■ Tarefas do exercício
- A) Reproduza, sem qualquer alteração, a passagem do texto sobre o carnaval de rua em Divinópolis que se estende de "Uma boa experiência" até "os verdadeiros carnavais.".
- B) Dê prosseguimento ao texto sobre o carnaval de rua em Divinópolis, começando logo após a última frase apresentada.

■ Trecho
□ □ □ □ □ □ □
Uma boa experiência

É importante salientar que Divinópolis “perdeu a prática” com tudo que se relaciona com carnaval de rua. Nos últimos 12 anos, o único movimento carnavalesco que havia por aqui era o da colunista Zélia Brandão, com o seu “Abre as cortinas do passado”. Uma beleza de festa que durante todo este tempo fez a alegria das pessoas menos jovens, que um dia viveram os verdadeiros carnavais.

Verdade que ultimamente, até por falta de opções, alguns jovens apareciam para ver como era o carnaval de que tanto falavam seus pais e avós.

Neste ano, já cansada de tanto insistir, Zélia deixou-se encantar pela presença dos blocos carnavalescos, que prometiam um outro tipo de alegria momesca. Os blocos das principais cidades do país (só em São Paulo, são quase 500 e no Rio, cerca de 400), se apresentam em seus bairros, com os seus jovens se divertindo sem causar grandes tumultos, embora alguns deles levem mais de 100 mil pessoas para seguir o trio elétrico.
□ □ □ □ □ □ □
■ Informações da fonte
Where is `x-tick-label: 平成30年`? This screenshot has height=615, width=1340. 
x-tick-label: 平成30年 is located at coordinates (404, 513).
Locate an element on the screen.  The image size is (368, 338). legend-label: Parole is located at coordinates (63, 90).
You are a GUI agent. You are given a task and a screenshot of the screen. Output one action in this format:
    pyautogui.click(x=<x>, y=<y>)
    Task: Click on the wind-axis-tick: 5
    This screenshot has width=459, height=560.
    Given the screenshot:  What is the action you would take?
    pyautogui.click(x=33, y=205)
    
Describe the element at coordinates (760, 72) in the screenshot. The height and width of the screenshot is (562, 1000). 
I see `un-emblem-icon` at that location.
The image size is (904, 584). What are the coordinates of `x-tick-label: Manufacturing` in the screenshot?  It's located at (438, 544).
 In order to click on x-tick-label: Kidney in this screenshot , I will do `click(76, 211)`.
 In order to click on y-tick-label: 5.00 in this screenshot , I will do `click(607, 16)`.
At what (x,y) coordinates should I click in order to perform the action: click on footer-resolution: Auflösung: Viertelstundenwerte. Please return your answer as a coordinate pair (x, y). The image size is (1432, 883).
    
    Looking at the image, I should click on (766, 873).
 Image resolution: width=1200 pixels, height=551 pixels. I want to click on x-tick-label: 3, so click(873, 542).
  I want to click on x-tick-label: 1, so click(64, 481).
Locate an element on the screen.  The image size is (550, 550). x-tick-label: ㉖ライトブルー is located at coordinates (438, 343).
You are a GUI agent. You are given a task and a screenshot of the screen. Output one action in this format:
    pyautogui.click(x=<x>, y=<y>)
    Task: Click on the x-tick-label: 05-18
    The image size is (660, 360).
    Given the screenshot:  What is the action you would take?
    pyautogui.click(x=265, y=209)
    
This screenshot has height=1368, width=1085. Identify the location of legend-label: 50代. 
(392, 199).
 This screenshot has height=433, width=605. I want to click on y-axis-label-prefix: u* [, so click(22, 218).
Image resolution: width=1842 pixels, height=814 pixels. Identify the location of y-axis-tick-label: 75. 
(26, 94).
□ □ □ □ □ □ □
■ Resultados do exercício
- A)
Uma boa experiência

É importante salientar que Divinópolis “perdeu a prática” com tudo que se relaciona com carnaval de rua. Nos últimos 12 anos, o único movimento carnavalesco que havia por aqui era o da colunista Zélia Brandão, com o seu “Abre as cortinas do passado”. Uma beleza de festa que durante todo este tempo fez a alegria das pessoas menos jovens, que um dia viveram os verdadeiros carnavais.

- B)
Com o sucesso do ano passado, o ‘Bloco do Cleo’ surgiu como uma novidade excelente para aglutinar jovens e adultos que gostam de uma diversão inteligente. Pular ou sambar, é mexer com o corpo, é cantar, é extravasar, é esquecer a fase horrível do país, é beber com responsabilidade, é inovar, trazer alegria para este povo que tanto sofre com os desgovernos.

Mas tudo tem um basta. E este basta acontece exatamente quando a hora determinada pelos responsáveis pelo evento chega. A dispersão de quem foi apenas para se divertir, acaba ali, não se estende para outras ruas e avenidas, bares e botecos e muito menos com pessoas brigando sem motivos aparentes. A Polícia Militar, que estava altamente preparada para o evento fez a sua parte, interveio, não efetuou prisões, dispersou como podia alguns foliões mais exaltados provavelmente pela quantidade de bebida, e a cidade voltou à tranquilidade.

Resta uma pergunta: por que os blocos têm que desfilar apenas no Centro? Para o ano que vem, seria interessante repensar, pois havia quatro blocos. Se dois não tivessem desistido, é de se imaginar como seria o desfile de domingo, depois da confusão de sábado à noite. Foi uma experiência e tanto, para o ano que vem, um repensar seria necessário, pois os bairros, de onde vem tanta gente e bons instrumentistas, também merecem um pouco desta alegria.